Congratulations to Team Kassiopeia, who took home the prize for “Most Creative Policy Response Alternative” during this year’s Cyber 9/12 Strategy Challenge hosted by the Geneva Centre for Security Policy. The Cyber 9/12 Strategy Challenge is an annual cyber policy competition for students across the globe to compete in developing national security policy recommendations that tackle a fictional cyber incident.

Team Kassiopeia is comprised of Karin Holzhauser, Bachelor student of Computer Science at ETH; Jelena Mihajlovic, Master student in Comparative and International Studies and research assistant at European Politics Research Group at ETH; Lara Lazier, Bachelor student of Computer Science at ETH; Alice Brazzola, Master student in Business Administration at HSG. Dr. Laura Crespo from EDA, Bern coached the team.

The policy brief is the response to a fictitious cyberattack on European maritime infrastructure and services. Team Kassiopeia’s policy brief provided recommendations to balance individual national approaches and collective crisis management responses involving EU, OSCE and NATO mechanisms. Kassiopeia's paper argues for mixing private and public sector competences, a clear communication strategy and urged a "NO to kill switches"-initiative to assure EU sovereignty.

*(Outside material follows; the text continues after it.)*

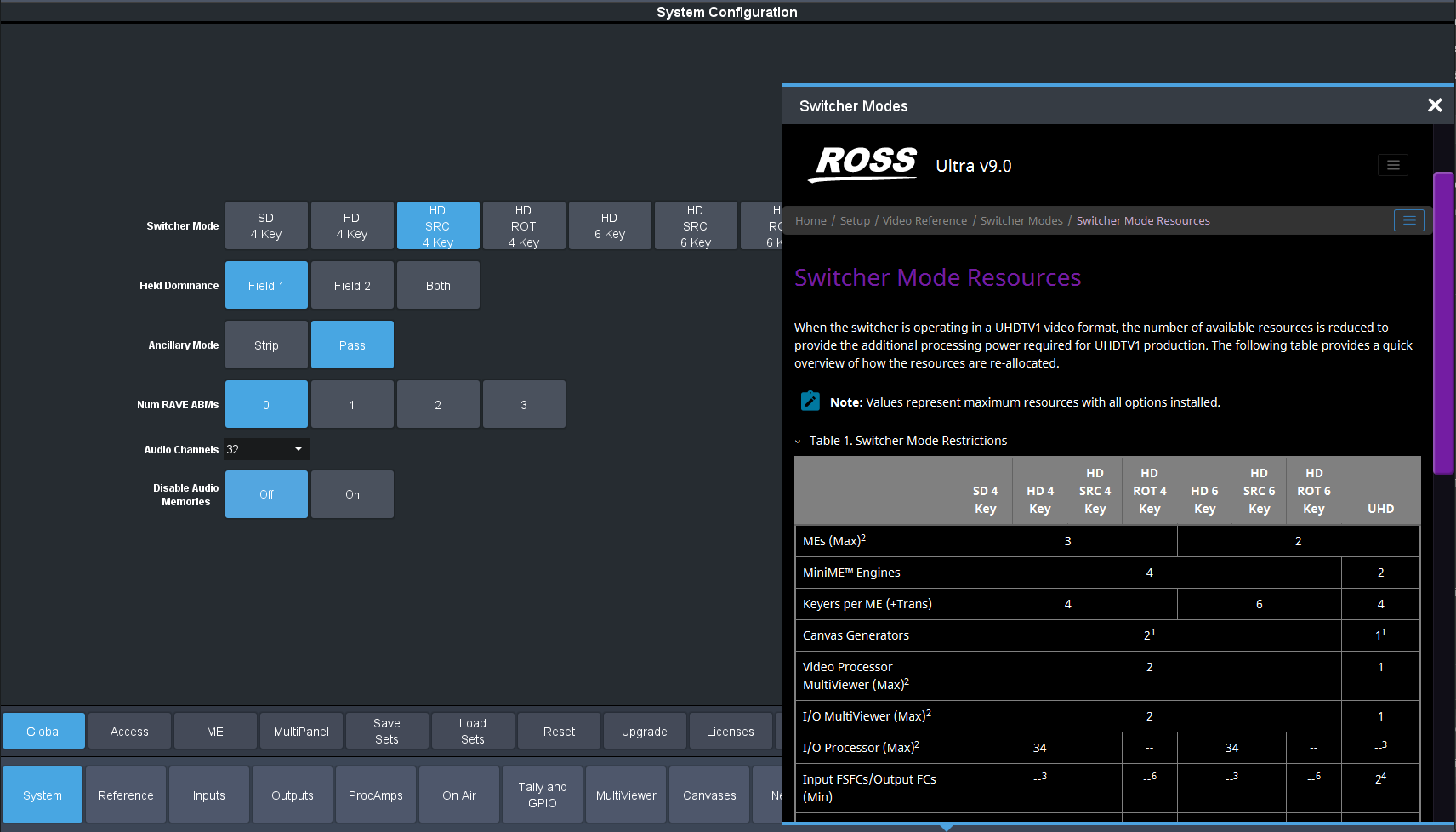The width and height of the screenshot is (1456, 832).
Task: Collapse the Table 1 Switcher Mode Restrictions section
Action: coord(798,441)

ETH students were well represented in the Cyber 9/12 Strategy Challenge. In addition to Team Kassiopeia, Trojan, Nexus, Cyber Crackers, Palladion and QWERTY had members from ETH.

About the Challenge

The Cyber 9/12 Strategy Challenge is a unique competition designed to provide students from a range of academic disciplines with a deeper understanding of the policy challenges associated with cyber crisis and conflict. Part interactive learning experience and part competitive scenario exercise, it challenges teams to respond to a realistic, evolving cyberattack and analyse the threat it poses to national, international, and private sector interests.

Students and professionals have a unique opportunity to interact with expert mentors and high-level cyber professionals while developing valuable skills in policy analysis and presentation. To date, the competition has engaged over one thousand students from several European countries, the United States and beyond.